Knowledge = Power; Power= Energy x Mass; Books contain knowledge….

One night, Dr. Clarence Swinehold, Bibliomancer and Classics scholar (and Scholar Avatar), had a revelation. A revelation so profound it shaped his plans for years to come. It went like this:

As a Bibliomancer and scholar, he already knew that

Knowledge = Power

His revelation was that since

Power = Energy X Mass

Where was the mass? He’d already known about the energy…been using it for decades now. But the mass had to be somewhere. Books had always seemed like a conduit to him, not the actual source. He set out to find it.

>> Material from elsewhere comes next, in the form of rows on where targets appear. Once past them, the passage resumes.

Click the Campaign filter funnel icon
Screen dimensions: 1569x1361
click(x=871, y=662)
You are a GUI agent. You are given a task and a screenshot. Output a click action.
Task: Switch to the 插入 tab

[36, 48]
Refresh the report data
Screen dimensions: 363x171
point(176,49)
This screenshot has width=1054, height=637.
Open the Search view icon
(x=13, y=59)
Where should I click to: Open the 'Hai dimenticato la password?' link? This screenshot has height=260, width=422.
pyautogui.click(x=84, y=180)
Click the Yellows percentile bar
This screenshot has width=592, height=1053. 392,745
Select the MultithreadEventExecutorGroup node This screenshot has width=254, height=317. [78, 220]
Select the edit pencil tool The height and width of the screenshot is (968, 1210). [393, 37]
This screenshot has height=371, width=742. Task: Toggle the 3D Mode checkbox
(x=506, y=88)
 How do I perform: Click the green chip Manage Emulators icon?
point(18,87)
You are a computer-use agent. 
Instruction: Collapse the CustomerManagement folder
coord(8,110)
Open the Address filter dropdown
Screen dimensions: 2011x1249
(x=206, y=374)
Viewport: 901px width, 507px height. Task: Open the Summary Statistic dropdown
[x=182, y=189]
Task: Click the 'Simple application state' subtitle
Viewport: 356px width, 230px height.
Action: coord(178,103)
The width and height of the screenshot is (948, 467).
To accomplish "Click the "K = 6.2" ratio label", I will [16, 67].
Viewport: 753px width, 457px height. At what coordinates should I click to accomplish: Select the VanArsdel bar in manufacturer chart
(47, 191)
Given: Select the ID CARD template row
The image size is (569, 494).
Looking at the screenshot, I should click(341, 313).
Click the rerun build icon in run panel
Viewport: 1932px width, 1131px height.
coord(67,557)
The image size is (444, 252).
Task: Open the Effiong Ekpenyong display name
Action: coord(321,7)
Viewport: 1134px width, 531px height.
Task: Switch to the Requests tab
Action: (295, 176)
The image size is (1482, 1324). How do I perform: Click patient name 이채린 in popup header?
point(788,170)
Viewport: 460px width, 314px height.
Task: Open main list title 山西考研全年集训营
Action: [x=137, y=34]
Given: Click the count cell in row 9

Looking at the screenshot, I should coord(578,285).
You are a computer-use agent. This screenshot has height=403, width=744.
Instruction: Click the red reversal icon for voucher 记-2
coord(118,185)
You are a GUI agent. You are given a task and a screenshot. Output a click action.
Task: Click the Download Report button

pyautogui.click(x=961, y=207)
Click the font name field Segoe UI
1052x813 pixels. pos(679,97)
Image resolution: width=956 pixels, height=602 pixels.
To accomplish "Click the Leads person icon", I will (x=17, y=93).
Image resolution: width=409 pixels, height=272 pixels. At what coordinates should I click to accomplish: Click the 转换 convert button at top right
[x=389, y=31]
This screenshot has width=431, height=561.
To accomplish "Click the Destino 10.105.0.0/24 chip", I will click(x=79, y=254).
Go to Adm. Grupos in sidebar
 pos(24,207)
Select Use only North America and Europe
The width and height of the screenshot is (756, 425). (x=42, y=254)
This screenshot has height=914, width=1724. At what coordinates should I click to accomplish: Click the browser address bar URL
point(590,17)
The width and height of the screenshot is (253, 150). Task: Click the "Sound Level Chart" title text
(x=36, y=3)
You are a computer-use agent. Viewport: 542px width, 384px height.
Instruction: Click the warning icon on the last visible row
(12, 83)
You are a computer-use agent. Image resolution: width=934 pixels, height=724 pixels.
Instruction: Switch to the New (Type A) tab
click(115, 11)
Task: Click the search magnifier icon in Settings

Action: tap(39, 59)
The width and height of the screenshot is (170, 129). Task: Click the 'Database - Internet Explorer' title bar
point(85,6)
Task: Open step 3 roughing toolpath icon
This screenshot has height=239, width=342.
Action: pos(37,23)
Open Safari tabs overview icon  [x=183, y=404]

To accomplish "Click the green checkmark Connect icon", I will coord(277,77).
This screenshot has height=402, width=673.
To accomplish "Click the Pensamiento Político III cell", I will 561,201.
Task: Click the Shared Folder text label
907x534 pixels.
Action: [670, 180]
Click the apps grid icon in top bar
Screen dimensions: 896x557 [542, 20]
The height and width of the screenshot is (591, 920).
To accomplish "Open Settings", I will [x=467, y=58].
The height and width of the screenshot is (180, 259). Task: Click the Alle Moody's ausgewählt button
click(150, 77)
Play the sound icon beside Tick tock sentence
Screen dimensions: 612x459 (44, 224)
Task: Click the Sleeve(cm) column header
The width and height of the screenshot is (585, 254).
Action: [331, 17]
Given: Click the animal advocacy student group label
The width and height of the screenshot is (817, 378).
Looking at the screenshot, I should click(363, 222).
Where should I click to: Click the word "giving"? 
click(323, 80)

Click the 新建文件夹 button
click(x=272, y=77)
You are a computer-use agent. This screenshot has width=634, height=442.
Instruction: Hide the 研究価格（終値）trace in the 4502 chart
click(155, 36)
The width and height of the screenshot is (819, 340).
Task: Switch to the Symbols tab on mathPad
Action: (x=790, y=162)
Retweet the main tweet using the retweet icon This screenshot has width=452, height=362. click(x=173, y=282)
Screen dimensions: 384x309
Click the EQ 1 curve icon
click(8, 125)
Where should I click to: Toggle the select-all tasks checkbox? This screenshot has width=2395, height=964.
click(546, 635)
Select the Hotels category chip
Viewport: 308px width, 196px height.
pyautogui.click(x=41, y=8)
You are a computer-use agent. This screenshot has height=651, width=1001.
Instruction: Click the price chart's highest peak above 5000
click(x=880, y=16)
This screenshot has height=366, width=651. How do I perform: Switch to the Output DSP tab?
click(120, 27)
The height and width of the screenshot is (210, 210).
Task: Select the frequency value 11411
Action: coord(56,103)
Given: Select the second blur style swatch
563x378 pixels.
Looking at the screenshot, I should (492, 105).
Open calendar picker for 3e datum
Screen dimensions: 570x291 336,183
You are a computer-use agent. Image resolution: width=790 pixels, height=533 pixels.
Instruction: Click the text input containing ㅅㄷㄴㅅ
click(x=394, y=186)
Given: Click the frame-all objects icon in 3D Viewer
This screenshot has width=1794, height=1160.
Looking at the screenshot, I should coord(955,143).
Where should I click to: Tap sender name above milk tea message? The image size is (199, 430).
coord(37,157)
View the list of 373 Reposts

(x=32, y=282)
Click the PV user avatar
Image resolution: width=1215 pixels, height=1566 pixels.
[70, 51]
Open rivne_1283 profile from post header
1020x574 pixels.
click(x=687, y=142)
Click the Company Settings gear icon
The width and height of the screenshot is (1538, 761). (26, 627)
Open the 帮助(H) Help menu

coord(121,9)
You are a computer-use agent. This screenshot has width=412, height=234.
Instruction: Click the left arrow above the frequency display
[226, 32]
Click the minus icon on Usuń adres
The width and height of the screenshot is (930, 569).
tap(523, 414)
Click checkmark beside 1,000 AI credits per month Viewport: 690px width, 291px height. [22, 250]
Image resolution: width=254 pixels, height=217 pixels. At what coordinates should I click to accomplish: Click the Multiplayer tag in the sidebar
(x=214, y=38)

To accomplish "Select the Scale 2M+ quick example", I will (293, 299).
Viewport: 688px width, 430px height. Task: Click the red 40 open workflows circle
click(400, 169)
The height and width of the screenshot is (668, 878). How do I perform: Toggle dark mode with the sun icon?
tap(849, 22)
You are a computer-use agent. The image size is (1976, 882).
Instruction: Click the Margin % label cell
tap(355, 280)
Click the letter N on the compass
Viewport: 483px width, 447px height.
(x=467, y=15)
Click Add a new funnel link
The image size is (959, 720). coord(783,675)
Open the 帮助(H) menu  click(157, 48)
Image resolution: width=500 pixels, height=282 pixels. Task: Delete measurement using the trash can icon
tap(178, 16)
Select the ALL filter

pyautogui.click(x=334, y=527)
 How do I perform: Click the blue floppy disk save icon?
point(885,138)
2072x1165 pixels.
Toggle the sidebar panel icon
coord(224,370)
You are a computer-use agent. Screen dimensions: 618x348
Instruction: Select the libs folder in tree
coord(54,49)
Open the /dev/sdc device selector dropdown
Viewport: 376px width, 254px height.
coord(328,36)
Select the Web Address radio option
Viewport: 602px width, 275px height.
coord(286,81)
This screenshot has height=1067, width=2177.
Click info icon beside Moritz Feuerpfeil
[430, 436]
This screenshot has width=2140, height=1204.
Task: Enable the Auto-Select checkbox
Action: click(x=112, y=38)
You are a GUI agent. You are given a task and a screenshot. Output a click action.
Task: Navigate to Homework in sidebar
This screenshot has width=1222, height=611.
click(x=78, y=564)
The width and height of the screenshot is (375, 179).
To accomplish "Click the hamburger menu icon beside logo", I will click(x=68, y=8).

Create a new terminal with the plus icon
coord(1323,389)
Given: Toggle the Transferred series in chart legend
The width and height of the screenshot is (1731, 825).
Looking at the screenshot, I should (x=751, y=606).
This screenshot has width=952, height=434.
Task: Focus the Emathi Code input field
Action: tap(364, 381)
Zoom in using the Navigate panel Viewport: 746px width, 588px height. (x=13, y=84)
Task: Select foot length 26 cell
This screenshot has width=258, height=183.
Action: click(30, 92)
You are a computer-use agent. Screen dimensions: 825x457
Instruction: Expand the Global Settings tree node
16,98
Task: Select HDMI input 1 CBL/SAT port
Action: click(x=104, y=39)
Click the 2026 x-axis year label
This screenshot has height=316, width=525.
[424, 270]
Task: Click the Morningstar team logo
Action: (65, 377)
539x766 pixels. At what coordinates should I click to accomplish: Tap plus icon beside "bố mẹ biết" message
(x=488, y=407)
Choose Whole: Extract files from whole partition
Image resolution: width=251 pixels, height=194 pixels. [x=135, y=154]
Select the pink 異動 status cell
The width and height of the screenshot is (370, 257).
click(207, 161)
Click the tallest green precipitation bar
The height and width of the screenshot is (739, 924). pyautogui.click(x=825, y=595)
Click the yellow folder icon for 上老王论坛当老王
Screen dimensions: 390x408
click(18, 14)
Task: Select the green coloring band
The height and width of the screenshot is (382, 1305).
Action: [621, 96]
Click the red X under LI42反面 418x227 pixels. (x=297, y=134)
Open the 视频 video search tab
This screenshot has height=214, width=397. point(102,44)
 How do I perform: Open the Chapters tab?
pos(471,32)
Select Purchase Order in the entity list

Fifteen years of research, backstabbing, forgery, and at least one notable theft later and Clarence had acquired the Kensington Runestone, a mooring stone inscribed with Norse characters purporting to detail a Viking presence in the American Midwest. It is widely regarded as a fake–and the one people have access to now certainly is.

The Runestone serves as an anchor for an entrance to an Otherspace Clarence called the Museon (or Temple of the Muses), after what the Greeks called the Great Library of Alexandria. It’s exactly what Clarence expected: the place where all the books truly were. What you see on Earth is a pale reflection. Books that no longer exist, or that never existed, are here in the Museon. Every scrap of information ever written down is here, too: from laundry lists to love letters. Good luck finding something specific, though.

Entering the Museon

A person seeking to enter the Museon simply has to hold the Runestone in his lap (careful, it’s heavy!) in his lap at the center of a circle composed of works written in at least 12 languages. They can be anything: poetry, plays, mash notes, etc. The important thing is the languages. Then recite the wordes written on the Runestone in their original Norse, making sure to get everything pronounced correctly, followed by the first line written in every one of the books surrounding you as you do this. Luckily, it doesn’t cost any magic charges to get into the Museon.

The Courtyard

Visitors to the Museon arrive in a courtyard surrounded by a white marble colonade and floored in slate tile. Light appears to be the equivelant of the noonday sun, though nothing is visible in the sky. Passing through the columns lets a traveller into the Museon proper, a place of towering bookshelves that Clarence called the Stacks. There is no other exit from the Courtyard.

The Stacks

The Stacks contain everything ever written, but not in a discernable order–Clarence had a theory that the order of the Stacks was based upon a given written work’s importance. Emotional, spiritual, or historical importance he is what he wasn’t sure of. He couldn’t believe that the Stacks were truly disordered–the idea was abhorrant to him.
Books, scrolls, and tablets are on shelves that reach easily ten feet into the air. The shelves form narrow, twisting pathways that fork and turn at apparantly random points but almost never dead-end. The floor is covered in graffiti and monument inscriptions. Notes, letters, and legal documents are sandwiched within the pages of apparantly random books. Luckily, nothing moves around, so a successful Navigation skill check or roll under one’s Mind stat should be able to get you back where you started. Or you could just bring a ball of string.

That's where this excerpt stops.